In your input BAM on IGV, we saw soft clipped UMI or adapter sequences on the ends of many of your reads. These sequences seem to be causing issues with the assembly engine in Mutect2 and probably also caused issues in your original assembly.
If this is UMI data, we would recommend going back and correcting your UMI preprocessing steps. We have a tool to mark duplicates for UMI data here: UmiAwareMarkDuplicatesWithMateCigar. If these are adapter sequences, you'll want to go back to your adapter trimming step and make sure that you are correctly removing the adapter sequences from your sequencing. You could also just roughly chop off 5 bases from the 5' end of your reads. Removing these UMI/adapter sequences is very important to ensuring you have quality downstream results.
If for some reason you cannot trim these adapter sequences, another alternative would be to run Mutect2 with --dont-use-soft-clipped-bases. This argument was actually broken prior to GATK 4.2.0.0, so you'll need to use at least GATK 4.2.0.0.
We took a look at the variant calls you specified to verify that this adapter trimming problem was actually causing the problems you saw. We saw two new variants that popped up from the 90 to 75 downsampled reads, however, when looking at the input BAM, these variants are not actually supported in the pileups. They seem to be mirages from the adapter sequences that Mutect2 picked up when performing local assembly.

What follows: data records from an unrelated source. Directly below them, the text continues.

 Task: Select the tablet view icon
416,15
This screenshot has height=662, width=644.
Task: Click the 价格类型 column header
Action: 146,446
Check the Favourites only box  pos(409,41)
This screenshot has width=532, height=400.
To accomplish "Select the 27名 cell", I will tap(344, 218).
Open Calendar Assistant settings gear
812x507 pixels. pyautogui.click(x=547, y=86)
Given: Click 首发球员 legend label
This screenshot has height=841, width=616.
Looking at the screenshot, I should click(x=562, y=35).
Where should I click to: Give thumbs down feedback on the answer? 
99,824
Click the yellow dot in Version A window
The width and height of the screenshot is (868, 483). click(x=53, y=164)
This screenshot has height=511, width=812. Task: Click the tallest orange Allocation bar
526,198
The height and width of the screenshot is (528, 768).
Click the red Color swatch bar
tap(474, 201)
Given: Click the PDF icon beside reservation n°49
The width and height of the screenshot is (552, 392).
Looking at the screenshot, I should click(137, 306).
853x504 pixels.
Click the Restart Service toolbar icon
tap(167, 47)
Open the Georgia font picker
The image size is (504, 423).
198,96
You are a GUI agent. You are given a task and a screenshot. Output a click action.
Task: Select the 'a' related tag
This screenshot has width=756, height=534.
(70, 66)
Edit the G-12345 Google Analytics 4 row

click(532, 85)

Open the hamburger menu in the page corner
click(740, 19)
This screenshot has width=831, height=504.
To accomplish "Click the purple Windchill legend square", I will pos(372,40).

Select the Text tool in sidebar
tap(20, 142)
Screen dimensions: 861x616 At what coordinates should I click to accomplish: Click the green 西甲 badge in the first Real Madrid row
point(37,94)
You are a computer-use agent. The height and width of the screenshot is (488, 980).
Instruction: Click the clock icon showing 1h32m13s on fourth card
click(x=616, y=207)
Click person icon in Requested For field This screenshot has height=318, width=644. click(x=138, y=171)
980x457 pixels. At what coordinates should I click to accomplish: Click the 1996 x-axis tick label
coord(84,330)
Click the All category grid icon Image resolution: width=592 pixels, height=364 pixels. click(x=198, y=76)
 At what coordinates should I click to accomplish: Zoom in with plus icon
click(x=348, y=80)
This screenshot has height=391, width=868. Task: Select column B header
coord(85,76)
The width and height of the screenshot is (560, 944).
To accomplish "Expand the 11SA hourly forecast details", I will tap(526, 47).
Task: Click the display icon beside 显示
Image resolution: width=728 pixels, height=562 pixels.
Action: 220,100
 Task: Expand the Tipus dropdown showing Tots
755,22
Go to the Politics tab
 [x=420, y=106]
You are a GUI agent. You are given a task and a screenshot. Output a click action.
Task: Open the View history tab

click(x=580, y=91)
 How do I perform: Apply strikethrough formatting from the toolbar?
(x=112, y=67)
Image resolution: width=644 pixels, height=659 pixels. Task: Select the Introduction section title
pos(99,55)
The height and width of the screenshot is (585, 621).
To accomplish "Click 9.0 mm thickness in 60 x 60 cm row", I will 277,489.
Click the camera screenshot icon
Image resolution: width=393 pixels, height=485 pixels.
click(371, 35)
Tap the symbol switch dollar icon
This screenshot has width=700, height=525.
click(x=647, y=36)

We probably missed this underlying issue because we were mainly looking at the bamouts in IGV. My colleague recommended that the best way to troubleshoot calls is to go back to the input bam in IGV and take a look at the pileup there. It seems like the calls you were finding in the downsampled bams were unfortunately not real signs of variance.
Please let me know if this makes sense to you and if you have questions regarding the solutions we proposed.